WSB Traffic Troopers called our 24-Hour Traffic Center to say that mud from the persistent construction zone washed onto the freeway and caused vehicles to lose control. When we received word of this, Ashley Frasca from our Traffic Team alerted GDOT officials, who responded promptly that they would investigate the problem. But the crashes continued for the next few days. I reached out to GDOT again this past week to see where things stood.
First, the project itself is to rehabilitate the concrete of the freeway. Crews are also upgrading the guardrails and guidewires and reconstructing the shoulders, GDOT said.
“The shoulder reconstruction includes widening these shoulders, not the roadway, by two feet, which requires some vegetation clearance,” GDOT spokesperson Natalie Dale said via email. “This component of the project may be the reason for the much-complained-about mud and debris in the work zone.”
The 12-mile stretch of projects began in October 2016 and any lane closures largely have taken place at night. However, a new fold in the project began right in the middle of when these wrecks took place.
“In addition, the contractor is currently working on shoulder reconstruction along three miles of I-20 eastbound between milepost 12 and milepost 15,” Dale explained. “The work began Friday, March 2nd. It required a single lane closure. This lane closure limited the eastbound traffic to one lane.”
That closure caused a big jam on I-20/eastbound before Highway 27 (exit 11). During PM drive that Friday, a big rig crash actually shut down I-20/eastbound a few miles east of the closure. This meant those coming toward Downtown Atlanta from Alabama got hit with big jams twice.
But why did these crashes suddenly break out at this time? Did something with the road work change? The new lane closure on I-20/eastbound began two days after our WSB Traffic Team started noticing these concurrent wrecks. Dale offered a differing view.
“In speaking with the district, there does not seem to be any more crashes than usual — likely just seemed worse due to the combination of crashes and the lane closure.”

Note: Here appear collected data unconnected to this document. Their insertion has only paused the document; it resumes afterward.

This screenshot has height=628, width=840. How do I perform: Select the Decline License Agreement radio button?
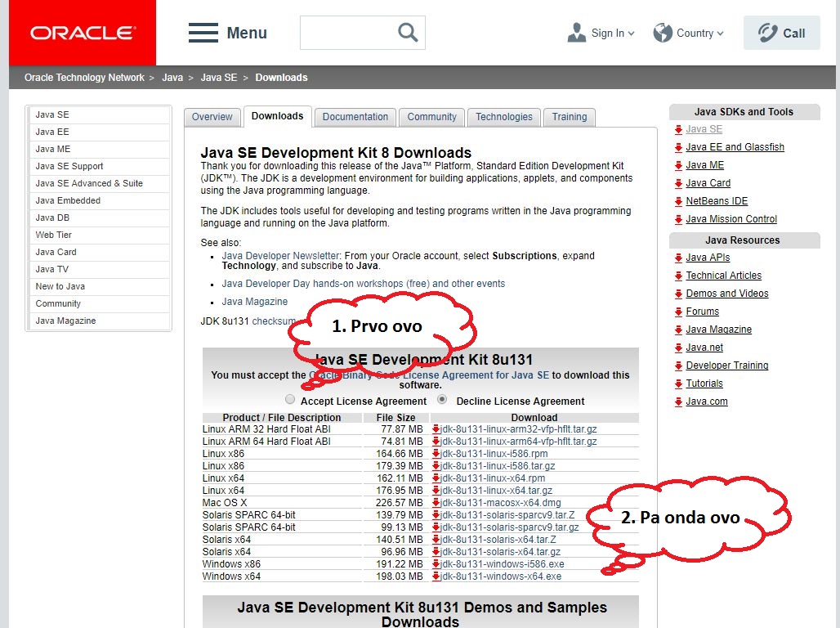[x=440, y=400]
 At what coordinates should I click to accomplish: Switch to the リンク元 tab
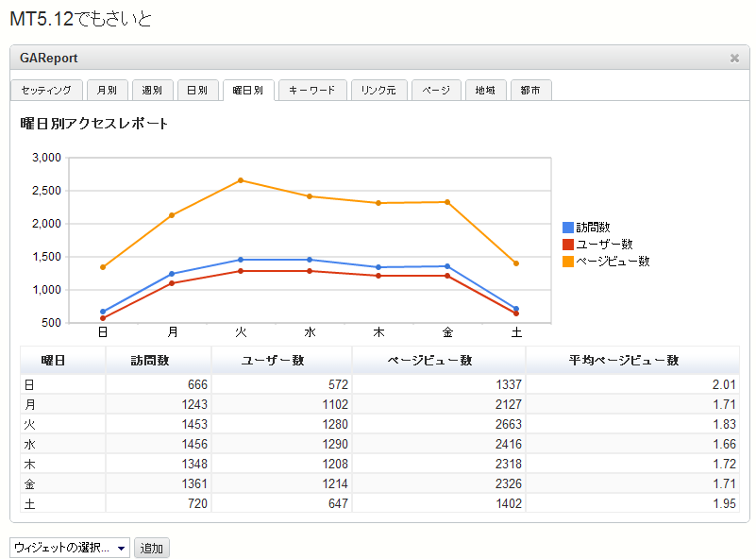click(378, 91)
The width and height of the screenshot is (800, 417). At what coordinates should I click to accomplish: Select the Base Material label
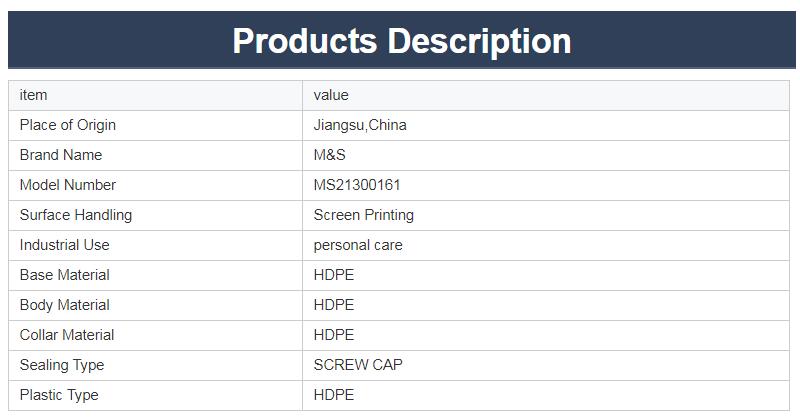(x=65, y=275)
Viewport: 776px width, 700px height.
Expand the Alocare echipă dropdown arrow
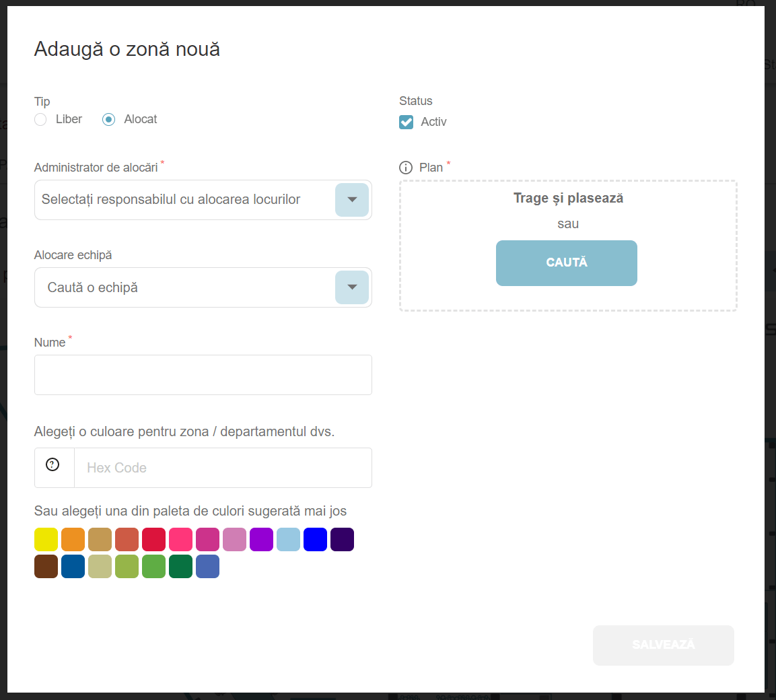click(351, 287)
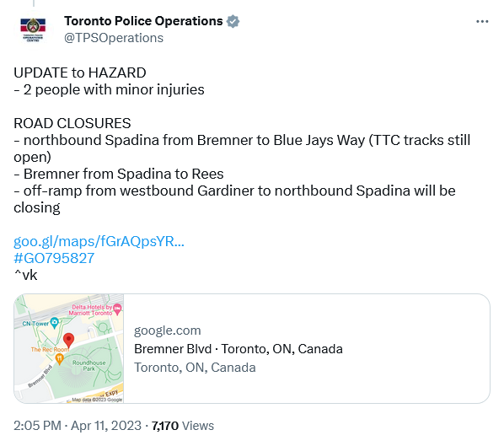Click the red location pin on the map

coord(68,341)
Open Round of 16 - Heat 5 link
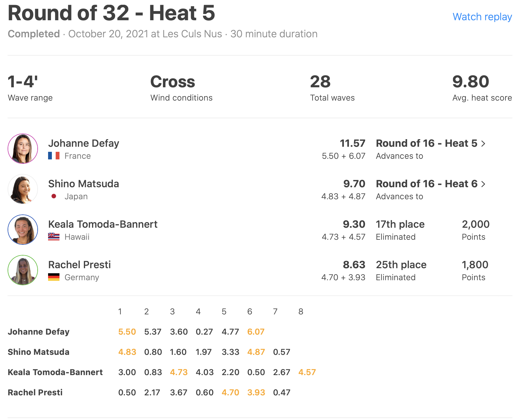The height and width of the screenshot is (420, 520). click(426, 143)

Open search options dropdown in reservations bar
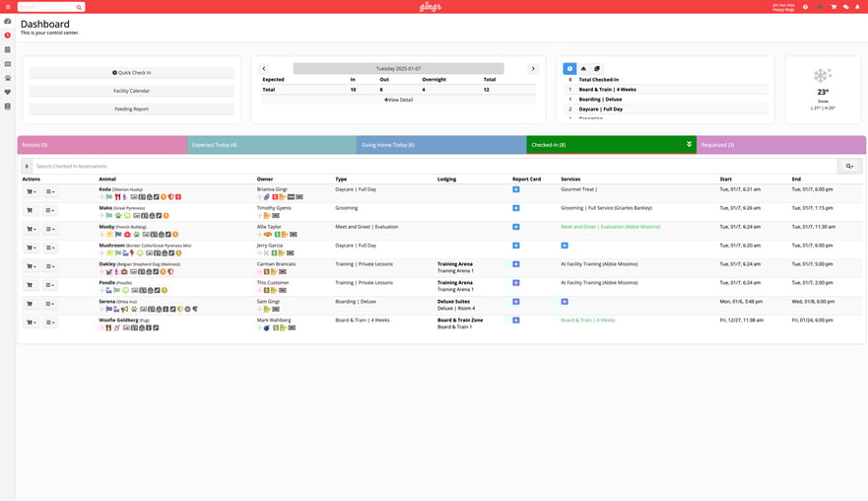(x=849, y=167)
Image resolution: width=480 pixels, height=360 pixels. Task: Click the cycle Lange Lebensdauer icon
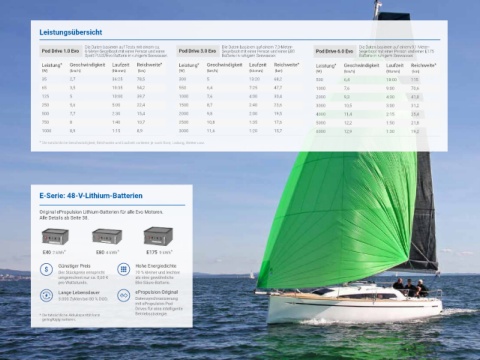coord(46,295)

This stretch of I-20 has far fewer crashes than the more populous parts of metro Atlanta. For this many to have happened so close together, something had to be different.
Atlanta got quite a bit of rain the Sunday before the wrecks (February 25th) and a strong storm system moved through on the Thursday during the crash-filled few days. The precipitation had to have made the mud worse. Two commuters I spoke to from that area said that the mud was indeed an issue and they tried to avoid that stretch all together, using Highway 78.
There lies the possibility that there technically was not an abnormal amount of wrecks on I-20 between Villa Rica and Temple between Wednesday, February 28th and Saturday, March 3rd. But the wrecks that did take place were much worse, involving big trucks, multiple lane blockages, and major delays. If the mud or the construction — or both — were the cause, then GDOT needs to work to make the area safer.
We have heard from commuters before about the nearly non-existent lane striping in the I-75 Cobb County work zone and issues with standing water on I-85 in north Gwinnett. Drivers struggle enough in perfect conditions, so standing flaws in construction zones need addressing. And drivers need to take note also and slow down when conditions are imperfect.